*AUSGANGSTEXT*:
Der Biohof Grossegg ist der höchstgelegene, ganzjährig bewirtschaftete Landwirtschaftsbetrieb im Kanton Zürich auf etwa 1'000 Meter ü.M. Die Bewirtschafter Tamara und Jörg Stoller sind über Umwege zur Landwirtschaft gekommen.
Tamara machte die Lehre zur Landwirtin und Jörg arbeitete als Arbeitsagoge, als sie sich im Jahre 2003 in einer Hofgemeinschaft einer sozialen Einrichtung kennenlernten. Sie heirateten und arbeiteten gemeinsam auf verschiedenen Landwirtschaftsbetrieben. Seit 2021 führen sie selbständig den Biohof auf der Grossegg im Zürcher Oberland.
Hinterwälder-Kühe
Der Stall scheint der Mittelpunkt des Hofes zu sein. Zwei ausgediente Ledersessel im Stallgang zeugen davon, dass Tamara und Jörg Stoller hier nicht nur arbeiten, sondern gerne bei ihren Tieren sind.
Im Stall ist gerade nicht viel los. Die Pfauenziegen halten sich mehrheitlich draussen im sonnenbeschienenen Auslauf auf. Die Kühe dösen an diesem Wintertag mit ihren Kälbern auf einem Tiefstreubett. Es sind Hinterwälder, die kleinste Kuhrasse Europas.

*DATENAUSZUG*:
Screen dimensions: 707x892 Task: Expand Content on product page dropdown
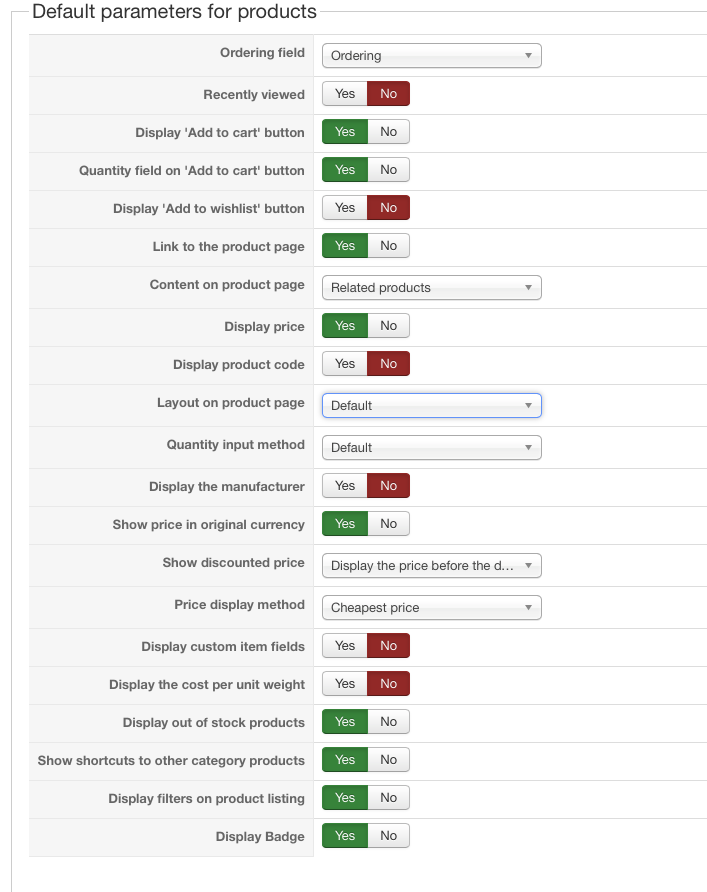coord(431,288)
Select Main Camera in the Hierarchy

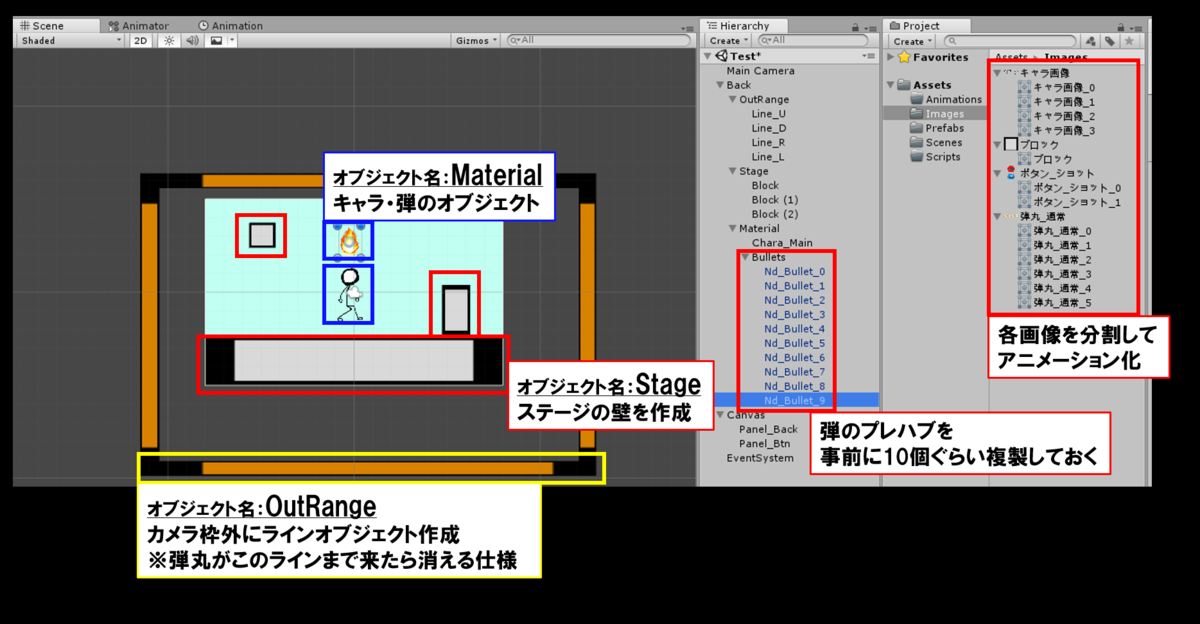coord(762,70)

*AUFGABENSTELLUNG*:
Schreibe den Ausgangstext zum Biohof Grossegg vollständig und unverändert ab.

*LÖSUNG*:
Der Biohof Grossegg ist der höchstgelegene, ganzjährig bewirtschaftete Landwirtschaftsbetrieb im Kanton Zürich auf etwa 1'000 Meter ü.M. Die Bewirtschafter Tamara und Jörg Stoller sind über Umwege zur Landwirtschaft gekommen.
Tamara machte die Lehre zur Landwirtin und Jörg arbeitete als Arbeitsagoge, als sie sich im Jahre 2003 in einer Hofgemeinschaft einer sozialen Einrichtung kennenlernten. Sie heirateten und arbeiteten gemeinsam auf verschiedenen Landwirtschaftsbetrieben. Seit 2021 führen sie selbständig den Biohof auf der Grossegg im Zürcher Oberland.
Hinterwälder-Kühe
Der Stall scheint der Mittelpunkt des Hofes zu sein. Zwei ausgediente Ledersessel im Stallgang zeugen davon, dass Tamara und Jörg Stoller hier nicht nur arbeiten, sondern gerne bei ihren Tieren sind.
Im Stall ist gerade nicht viel los. Die Pfauenziegen halten sich mehrheitlich draussen im sonnenbeschienenen Auslauf auf. Die Kühe dösen an diesem Wintertag mit ihren Kälbern auf einem Tiefstreubett. Es sind Hinterwälder, die kleinste Kuhrasse Europas.